Fault-tolerant distributed algorithms are at the heart of any distributed system for critical applications and implement low-level services like clock synchronization, group membership and consensus. Suitable algorithms must work as specified in the presence of the inherent uncertainty in network- or shared-memory coupled distributed systems, which is caused by varying/unknown communication delays and computing speeds and, in particular, subsystem failures. Due to combinatorial explosion, it is often impossible to verify the correct operation of such algorithms by means of model checking (or exhaustive testing). Correctness proofs based on formal-mathematical modelling are the only feasible alternative here. This theoretical graduate-level basic course provides an introduction to distributed algorithms and their formal-mathematical analysis. Apart from developing formal-mathematical skills in general, this course shall allow its attendees to: (1) become familiar with fundamental models, problems, algorithms, lower bound and impossibility results, and proof techniques in distributed computing, (2) be able to apply lower bounds and impossibility results learned to new situations where appropriate, (3) be able to design new distributed algorithms for new situations, using the algorithms and techniques learned as building blocks, and (4) find new lower bounds and impossibility results.

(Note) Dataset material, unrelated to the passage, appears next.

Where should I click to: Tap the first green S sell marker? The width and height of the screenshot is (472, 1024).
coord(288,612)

The course is organized in the "anglo-american style", which is based on continuous engagement during the whole semester: Several quizzes and homework assignments ensure (1) that the topics taught in the lecture are efficiently acquired, and (2) that the individual formal-mathematical problem-solving skills are trained.
Basics: Execution runs, safety and liveness properties, causality and time; Models: Message passing vs. shared memory, synchronous vs. asynchronous, failure models; Algorithms: Leader election, mutual exclusion, clock synchronization, consensus, distributed snapshots; Proof techniques: Impossibility proofs, lower bounds, simulation, indistinguishability, bivalence.

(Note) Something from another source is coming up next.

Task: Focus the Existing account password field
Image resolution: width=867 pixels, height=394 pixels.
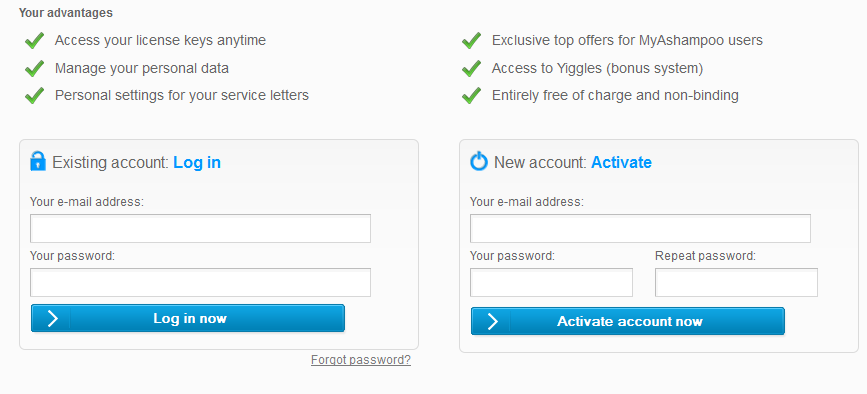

All who want to participate in the next course: Please subscribe to the TISS LVA-Forum & News as soon as possible. [Enrolling (via myTI) is only allowed after having passed the admission criterion, however.]

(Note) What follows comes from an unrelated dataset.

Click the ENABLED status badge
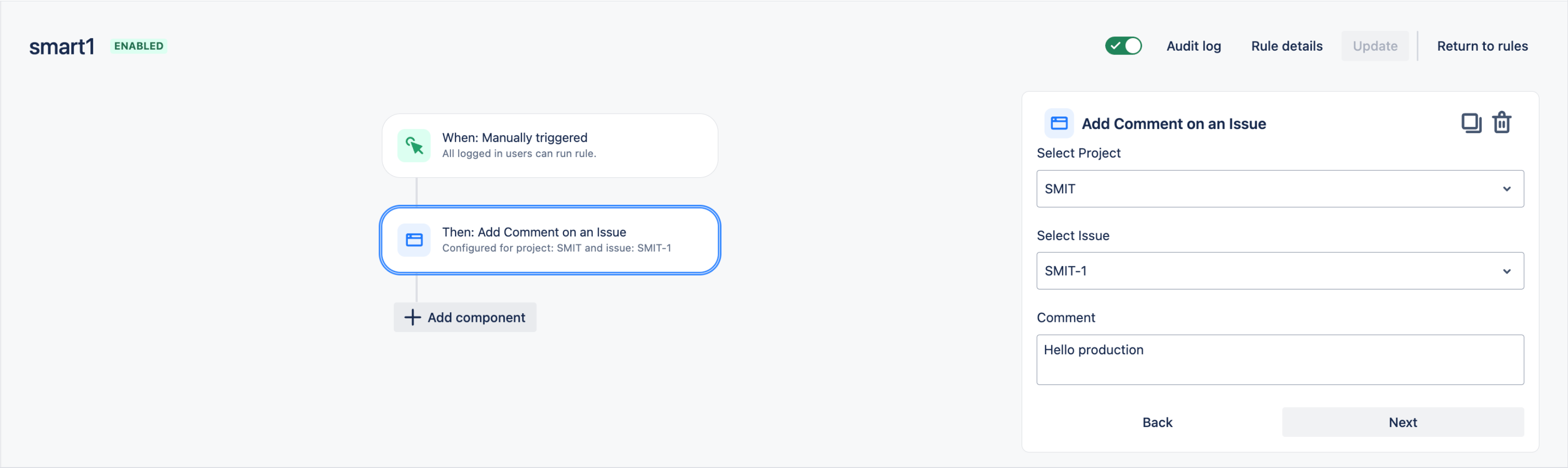The image size is (1568, 468). pos(139,46)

Textbook: Hagit Attiya, Jennifer Welch. Distributed Computing: Fundamentals, Simulations and Advanced Topics (2nd ed.), John Wiley and Sons, 2004. ISBN 0-471-45324-2
Familiarity with the analysis of sequential algorithms and elementary discrete mathematics; reasonable skills in devising mathematical proofs. Some background in distributed systems and fault-tolerant systems is helpful but not required.